The current minister says he followed the rules set by his predecessors. However, the implementation was bizarre. On 10 January 2007, the DoT website flashed a notice that licences would be issued. Operators who rushed to DoT were given forms to fill in. Those who applied for two or three circles had just two pages to sign; others had more paperwork to do. Whoever signed first and rushed their application was given priority. That's how Swan Telecom, which applied for two circles, came first.

 1996: SPECTRUM BEYOND THE CONTRACTED 4.4 MHZ
Minister: Beni Prasad Verma
Secretary:M. P. Modi
Secretary's Next posting: N.A

He happily handed out additional spectrum of 1.8 MHz to the first and second cellular operators in various circles without any upfront payment. Bharti, Vodafone (Hutch), Idea, Aircel and Reliance Infocomm may have benefited. The exchequer got only the licence fee share, but some operators delayed the launch and the government lost revenues because of this.

2001: FIRST COME, FIRST SERVE
Minister: Ram Vilas Paswan
Secretary: Shyamal Ghosh
Secretary's next posting: Universal Service Obligation administrator
The original idea of first come, first serve for spectrum allocation for basic services was this minister's in the NDA government. He gave 5 MHz of spectrum to landline operators to get past the last-mile connection problem in inaccessible terrains using wireless technology. Many operators took this spectrum and used it to roll out another service called ‘limited mobility'.

 2002: SPECTRUM BEYOND THE CONTRACTED 6.2 MHZ
Minister: Pramod Mahajan

Secretary: Shyamal Ghosh
Secretary's next posting: Universal Service Obligation administrator

He cleared a proposal for an additional 6.2 mhz of spectrum for cellular operators in Delhi and Mumbai, who had 500,000 subscribers or more. He proposed revenue-sharing model based on adjusted gross revenue. This led to a scramble for additional subscribers and prepared the pitch for mis-reporting of number of subscribers.
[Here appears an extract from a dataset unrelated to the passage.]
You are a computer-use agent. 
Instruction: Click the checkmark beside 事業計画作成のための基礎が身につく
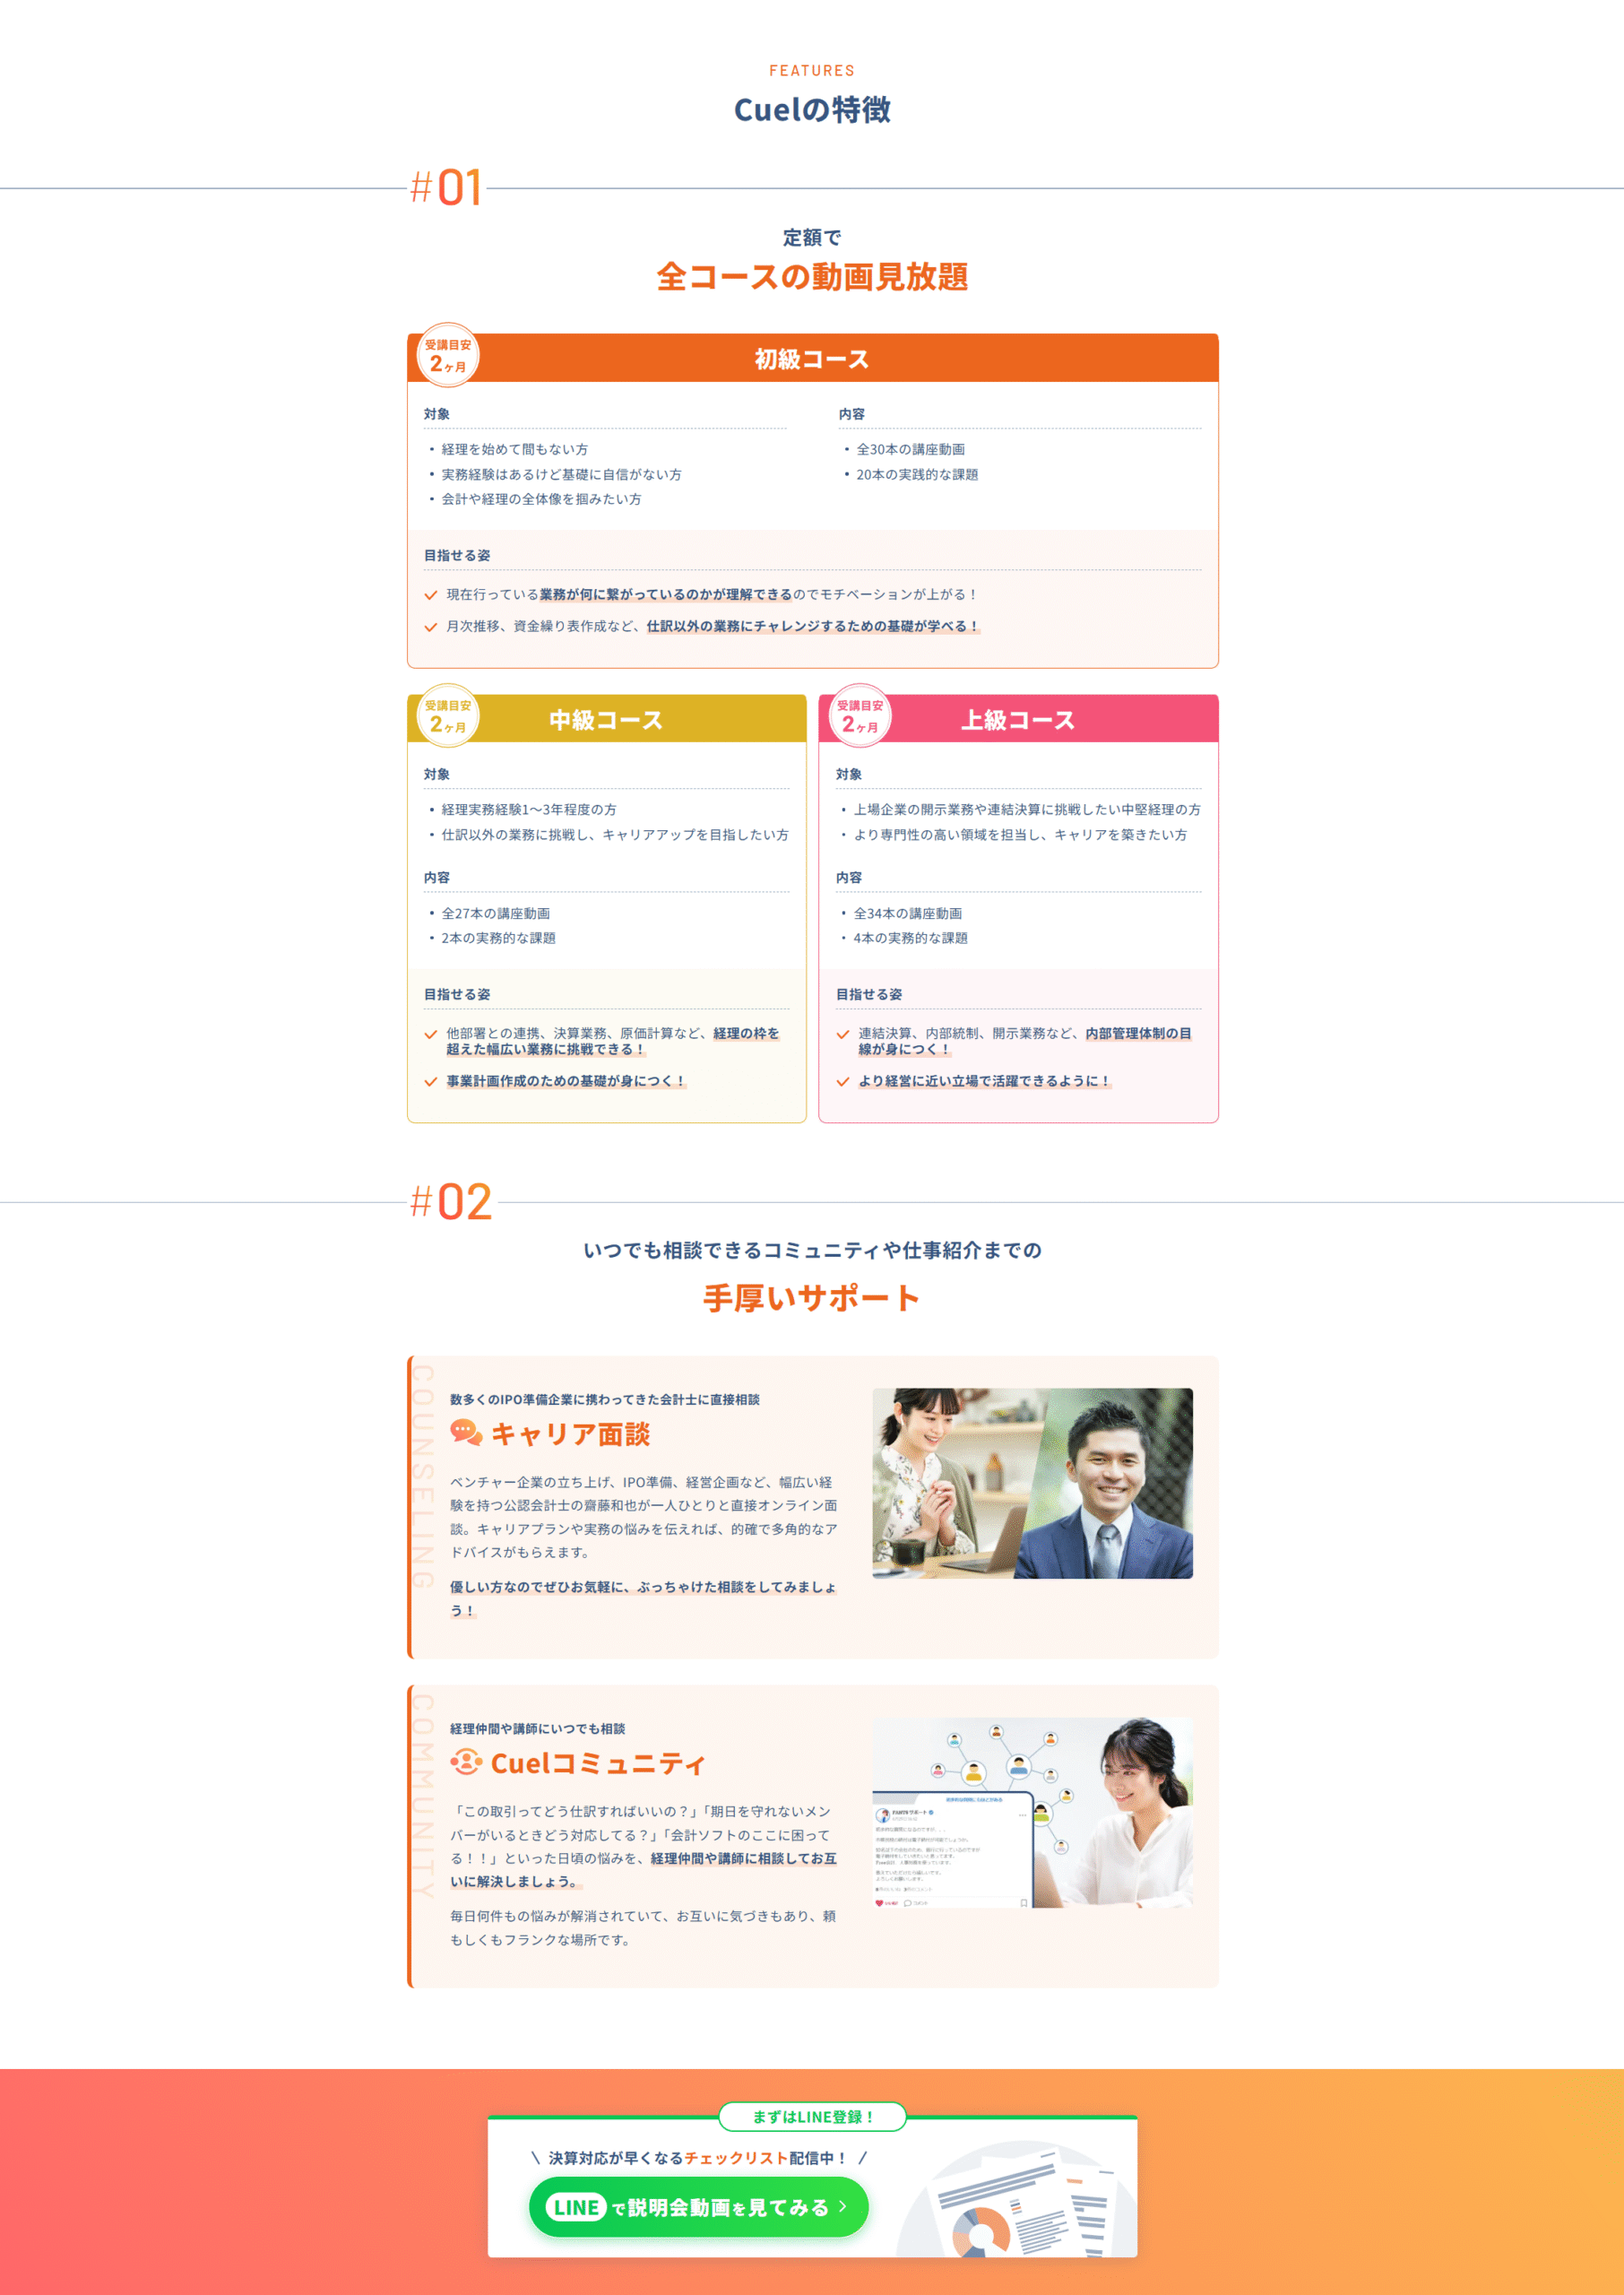(x=431, y=1082)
 2003: UASL LICENCE FOR Rs 1,652 Cr (2001 Price)

Minister: Arun Shourie
Secretary:
Vinod Vaish, Nripendra Misra
Secretary's next posting:
Vaish became TDSAT member and Misra became Trai chairman
2003: FIRST COME, FIRST SERVE

He approved grant of uasl licencees on first-come, first serve basis. He pointed to the telecom regulator's recommendation and Paswan's policy. However, the bureaucracy was adamant on getting all the clearances before issuing the licences. This led to some firms being pushed back, depending on how many circles the companies had applied for.

2006: FIRST COME, FIRST SERVE
Minister: Dayanidhi Maran
Secretary:
J.S. Sarma, Nripendra Misra, D.S. Mathur
Secretary's next posting: Secretary's next posting: Both Sarma and Misra became chairmen of Telecom Regulatory Authority of India (Trai)
2003: FIRST COME, FIRST SERVE
He issued 22 licences to run telecom services using 2G spectrum. However, he failed to release even a single MHz of spectrum to the licensees. He too followed the first come, first serve principle. However, he withheld spectrum allocation to Tata, Idea and Spice Telecom since a company like Bycell with no history of telecom service was first in the queue.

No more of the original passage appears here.